The evidence suggests that when states have access to this type of financial support they are less likely to take actions that impede intra-regional trade flows. For example, the Latin American Reserve Fund, which provides its members with financial support during balance of payments crises, has helped the recipient countries to maintain their intra-regional trade arrangements. This, in turn, has reduced the risk that the recipient’s problems would cause a crisis in its neighbours.
The failure of an adequate number of states to sign and ratify the African Monetary Fund treaty is an embarrassing challenge to the credibility of the AU’s efforts to promote a more integrated, dynamic, sustainable and equitable African economy. These efforts have been going on for more than 40 years. Steps along the way have included the former Organisation of African Unity’s Lagos Plan of Action for Economic Development of Africa signed in 1980 and the Abuja Treaty signed in 1991.

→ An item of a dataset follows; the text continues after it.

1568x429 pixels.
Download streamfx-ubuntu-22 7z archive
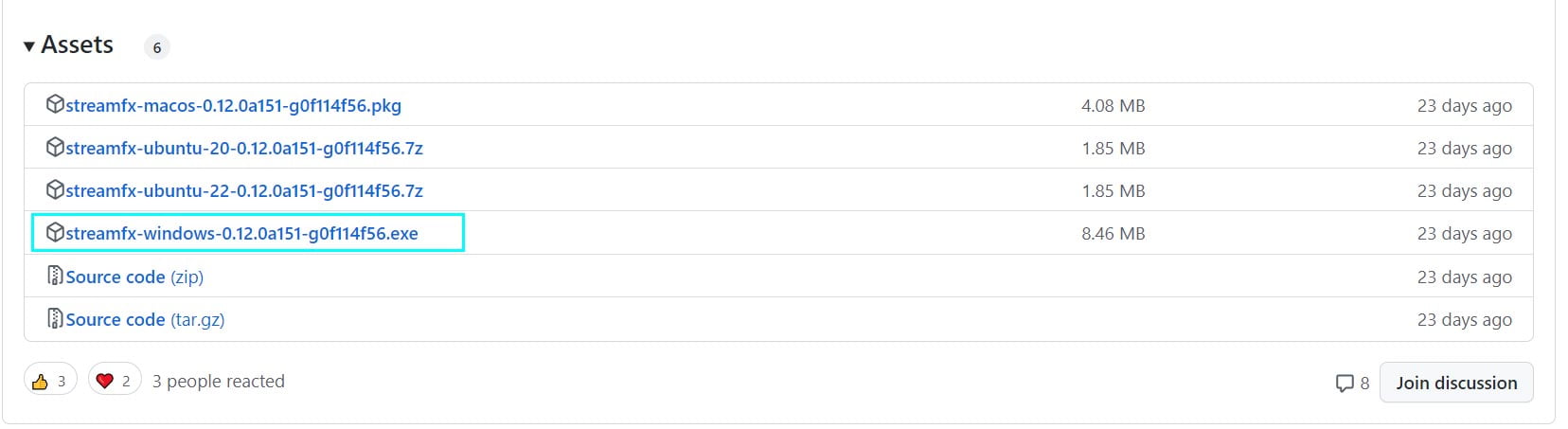244,190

In a policy brief published by the Centre for Human Rights at the University of Pretoria and the Global Development Policy Center at Boston University, we propose three concrete steps to jumpstart the push for the fund.
First, the creation of the fund must be explicitly linked to the success of the free trade area. The AU leaders can do this by making the case that, just as has happened in other regions, the presence of a regional financial arrangement will support the efforts to boost intra-regional trade in Africa. It will help participating countries mitigate the balance of payments challenges that greater regional integration may cause.
Moreover, the fund, by quickly providing its members with financial support, can offer them more time to negotiate a larger support package with richer institutions, such as the IMF. In this regard, it should be noted that eight of the AU member countries (Cape Verde, Comores, Djibouti, Eritrea, Guinea-Bissau, Sao Tome and Principe, Seychelles, and Somalia) will be able to borrow more resources from the AMF than the IMF.
Second, one AU member state should become the champion for the fund. This country would become the first country to sign and ratify the fund treaty. It would lobby other AU member countries to ratify the African Monetary Fund. It would advocate for the AU to reconstitute the steering committee created in the treaty and provide it with adequate resources. Since Cameroon is the designated host country for the AMF’s headquarters, it has an incentive to be a champion for the institution.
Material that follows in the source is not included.